TEXT SECTION >>
⟨

Friday, 4 May 2018

Simon Jenkins Writes Drivel (#3 in an endless series)

Simon Jenkins tells us the Quakers are right, and we don't need God.

Now this isn't drivel yet. Which probably means a sub-editor wrote the strap line.

And he goes on to tell us of the importance of seeking peace regardless of one's belief or otherwise in divinity. And in the Beaker Folk, of course we agree. The important thing is the ritual and the collections. Belief is strictly optional. Albeit if the C of E were to take Simon Jenkins seriously you'd be seeking that silence among the pop-up libraries, Universities of the New Age, creches and doily -making facilities with which Simon Jenkins was proposing that Stalinist parish councils should fill the church buildings only 5 weeks ago.

So that's not the drivel. Nor is it because he praises Quakers who are nice, gentle, thoughtful people. These days.

No, the reason he's writing drivel is implying that the Quakers are in some way the cutting edge of a new religiosity, in line with the Zeitgeist. To put it brutally, the number of Quakers total in this country is very low in the tens of thousands if that. The  C of E attendance is more like 700,000. Worldwide there are about 2.4 billion Christians, and 0.4 million Quakers.  The Church worldwide is half Catholic, a third Protestant, with a growing proportion of Pentecostal/Charismatic churches.

⟩

Translate this sentence from the blog post about Simon Jenkins and the Quakers into Spanish: "Simon Jenkins tells us the Quakers are right, and we don't need God." The material that comes after this blog post is separate from it.

ENTRIES SUPPLIED >>
⟨

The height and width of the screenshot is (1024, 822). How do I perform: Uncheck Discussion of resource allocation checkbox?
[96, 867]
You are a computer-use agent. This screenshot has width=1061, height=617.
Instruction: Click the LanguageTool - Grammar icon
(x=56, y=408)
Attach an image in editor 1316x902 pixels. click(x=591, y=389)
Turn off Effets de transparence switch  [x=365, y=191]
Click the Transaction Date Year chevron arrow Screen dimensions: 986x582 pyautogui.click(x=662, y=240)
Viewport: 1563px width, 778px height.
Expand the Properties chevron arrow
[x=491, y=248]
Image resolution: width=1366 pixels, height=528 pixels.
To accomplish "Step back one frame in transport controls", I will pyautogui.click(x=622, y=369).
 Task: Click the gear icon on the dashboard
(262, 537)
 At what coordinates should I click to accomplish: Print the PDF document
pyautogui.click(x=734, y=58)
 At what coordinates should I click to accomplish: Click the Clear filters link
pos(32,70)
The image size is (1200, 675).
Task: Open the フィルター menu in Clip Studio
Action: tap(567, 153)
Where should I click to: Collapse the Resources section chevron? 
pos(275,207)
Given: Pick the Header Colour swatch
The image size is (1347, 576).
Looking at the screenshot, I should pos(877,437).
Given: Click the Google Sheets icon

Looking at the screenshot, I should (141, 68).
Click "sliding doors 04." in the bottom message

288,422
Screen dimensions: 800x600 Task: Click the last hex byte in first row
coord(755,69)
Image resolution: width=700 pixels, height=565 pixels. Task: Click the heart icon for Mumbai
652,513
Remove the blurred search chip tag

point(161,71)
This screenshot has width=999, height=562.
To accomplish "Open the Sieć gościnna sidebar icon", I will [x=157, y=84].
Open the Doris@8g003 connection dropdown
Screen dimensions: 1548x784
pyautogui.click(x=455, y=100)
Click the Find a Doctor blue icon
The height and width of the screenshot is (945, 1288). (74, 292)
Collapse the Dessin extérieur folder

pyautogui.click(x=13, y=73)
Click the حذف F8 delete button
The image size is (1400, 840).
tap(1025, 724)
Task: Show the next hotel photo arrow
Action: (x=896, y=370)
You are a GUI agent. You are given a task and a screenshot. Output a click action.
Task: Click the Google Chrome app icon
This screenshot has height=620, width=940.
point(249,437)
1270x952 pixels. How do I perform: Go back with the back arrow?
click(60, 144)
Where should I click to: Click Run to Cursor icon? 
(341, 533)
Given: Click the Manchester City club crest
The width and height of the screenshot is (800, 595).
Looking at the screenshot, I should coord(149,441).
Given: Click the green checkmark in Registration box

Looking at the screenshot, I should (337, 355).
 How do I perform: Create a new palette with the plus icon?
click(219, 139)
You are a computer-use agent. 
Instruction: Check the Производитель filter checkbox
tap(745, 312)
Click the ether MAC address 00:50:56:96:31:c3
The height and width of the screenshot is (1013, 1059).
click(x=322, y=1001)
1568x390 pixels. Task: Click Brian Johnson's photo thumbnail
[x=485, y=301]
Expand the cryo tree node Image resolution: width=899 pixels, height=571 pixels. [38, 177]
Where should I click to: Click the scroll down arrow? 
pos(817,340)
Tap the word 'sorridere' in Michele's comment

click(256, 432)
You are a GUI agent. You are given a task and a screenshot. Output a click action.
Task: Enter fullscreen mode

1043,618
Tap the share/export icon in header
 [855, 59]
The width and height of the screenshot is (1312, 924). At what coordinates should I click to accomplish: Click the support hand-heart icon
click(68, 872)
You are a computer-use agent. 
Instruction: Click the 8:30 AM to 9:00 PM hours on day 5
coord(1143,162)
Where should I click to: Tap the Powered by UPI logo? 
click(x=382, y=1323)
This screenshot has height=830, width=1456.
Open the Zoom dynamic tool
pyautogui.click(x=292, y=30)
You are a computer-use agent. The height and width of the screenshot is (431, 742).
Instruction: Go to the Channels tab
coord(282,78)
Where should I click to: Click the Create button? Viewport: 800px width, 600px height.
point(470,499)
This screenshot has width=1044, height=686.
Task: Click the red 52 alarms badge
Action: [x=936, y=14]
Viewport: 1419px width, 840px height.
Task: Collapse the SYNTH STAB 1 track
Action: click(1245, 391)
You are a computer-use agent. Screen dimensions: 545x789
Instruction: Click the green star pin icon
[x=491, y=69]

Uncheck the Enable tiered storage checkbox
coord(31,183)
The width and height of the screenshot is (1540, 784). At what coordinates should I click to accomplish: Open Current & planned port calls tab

⟩

EXERCISE OUTPUT >>
Simon Jenkins nos dice que los cuáqueros tienen razón y que no necesitamos a Dios.